Material and methods: For this research, 49 soil samples were collected from the 0-20 cm Physicochemical properties of soil samples such as percentage of clay, sand, silt, soil acidity (pH), electrical conductivity (EC) and lime percentage were determined. Total Cd concentration was measured by atomic absorption spectroscopy (AAS) (Varian, Spectra 220). All terrain attributes used in this study were derived from a digital elevation map (DEM) and to calculate the spectral indices, Landsat-8 OLI/TIRS bands image with a resolution of 30 meters were used. Twenty-five auxiliary data variables derived from a DEM and Landsat-8 were used to predict total soil Cd in the study area. Based on the auxiliary data obtained and the correlation coefficients between these data and the predicted total Cd value, 2 models were evaluated.

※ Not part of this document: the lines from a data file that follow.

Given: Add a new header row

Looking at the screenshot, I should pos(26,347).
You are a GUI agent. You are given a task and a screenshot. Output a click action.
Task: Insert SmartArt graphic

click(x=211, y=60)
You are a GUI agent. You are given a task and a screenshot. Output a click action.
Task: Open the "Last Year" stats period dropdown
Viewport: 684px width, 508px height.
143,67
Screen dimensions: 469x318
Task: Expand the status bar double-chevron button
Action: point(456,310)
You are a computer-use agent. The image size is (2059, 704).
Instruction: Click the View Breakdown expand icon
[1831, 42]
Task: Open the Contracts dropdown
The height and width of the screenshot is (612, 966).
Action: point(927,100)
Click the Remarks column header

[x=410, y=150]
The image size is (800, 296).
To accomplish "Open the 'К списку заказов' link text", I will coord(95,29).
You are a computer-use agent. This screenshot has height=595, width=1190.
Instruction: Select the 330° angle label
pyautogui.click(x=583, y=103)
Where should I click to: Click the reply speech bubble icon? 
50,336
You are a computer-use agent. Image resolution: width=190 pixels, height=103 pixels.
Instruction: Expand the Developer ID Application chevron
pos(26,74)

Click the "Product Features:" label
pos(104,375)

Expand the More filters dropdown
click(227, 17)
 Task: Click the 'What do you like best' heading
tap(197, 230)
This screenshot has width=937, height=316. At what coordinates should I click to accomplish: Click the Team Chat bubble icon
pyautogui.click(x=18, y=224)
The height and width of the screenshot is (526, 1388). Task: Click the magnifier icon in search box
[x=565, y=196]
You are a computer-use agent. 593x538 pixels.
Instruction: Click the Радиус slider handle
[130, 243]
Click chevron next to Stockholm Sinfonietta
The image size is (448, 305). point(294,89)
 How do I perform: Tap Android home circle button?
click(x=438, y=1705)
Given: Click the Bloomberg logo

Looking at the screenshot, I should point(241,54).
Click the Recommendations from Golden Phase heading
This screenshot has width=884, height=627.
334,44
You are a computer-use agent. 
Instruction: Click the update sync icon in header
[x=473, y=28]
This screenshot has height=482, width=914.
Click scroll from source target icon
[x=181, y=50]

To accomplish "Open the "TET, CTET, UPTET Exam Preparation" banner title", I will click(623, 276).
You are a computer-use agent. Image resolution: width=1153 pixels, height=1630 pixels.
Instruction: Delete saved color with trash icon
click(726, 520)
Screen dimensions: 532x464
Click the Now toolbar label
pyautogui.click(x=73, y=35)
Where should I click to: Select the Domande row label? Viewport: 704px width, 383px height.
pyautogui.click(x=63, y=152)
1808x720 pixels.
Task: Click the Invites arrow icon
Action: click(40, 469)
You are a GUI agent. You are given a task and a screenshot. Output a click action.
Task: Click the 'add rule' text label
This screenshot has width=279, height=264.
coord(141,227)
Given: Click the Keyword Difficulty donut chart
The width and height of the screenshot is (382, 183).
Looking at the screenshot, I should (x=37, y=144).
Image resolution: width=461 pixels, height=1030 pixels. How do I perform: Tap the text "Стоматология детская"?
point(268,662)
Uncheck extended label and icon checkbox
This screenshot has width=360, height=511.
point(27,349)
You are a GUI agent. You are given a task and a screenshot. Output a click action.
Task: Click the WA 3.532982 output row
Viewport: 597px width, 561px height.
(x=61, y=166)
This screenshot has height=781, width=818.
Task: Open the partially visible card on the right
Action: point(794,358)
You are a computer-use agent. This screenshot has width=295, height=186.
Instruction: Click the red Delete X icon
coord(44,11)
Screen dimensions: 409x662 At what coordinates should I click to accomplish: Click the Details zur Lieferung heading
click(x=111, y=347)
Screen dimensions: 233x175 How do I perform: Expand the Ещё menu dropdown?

The collected data were randomly divided into categories training and validation and were used to evaluate the MLP model.
Results and discussion: The results of this study show that the auxiliary data extracted from landsat-8 bands (with the highest accuracy and lowest error rate) were the effective parameters in predicting soil contamination with Cd. Based on the results obtained from the evaluation of ANN performance in estimating total Cd, the value of root mean square error (RMSE) and coefficient of explanation (R2) were 0.05 and 0.95 for the first model and 0.10 and 0.80 for the second model. In model 1, saturation index (Sat I), grain size index (GSI), carbonate index (CrI), soil color index (color I) and gypsum index (GI) were important and main parameters in total Cd modeling. The results of the present study showed the high efficiency of the ANN model in predicting total soil Cd.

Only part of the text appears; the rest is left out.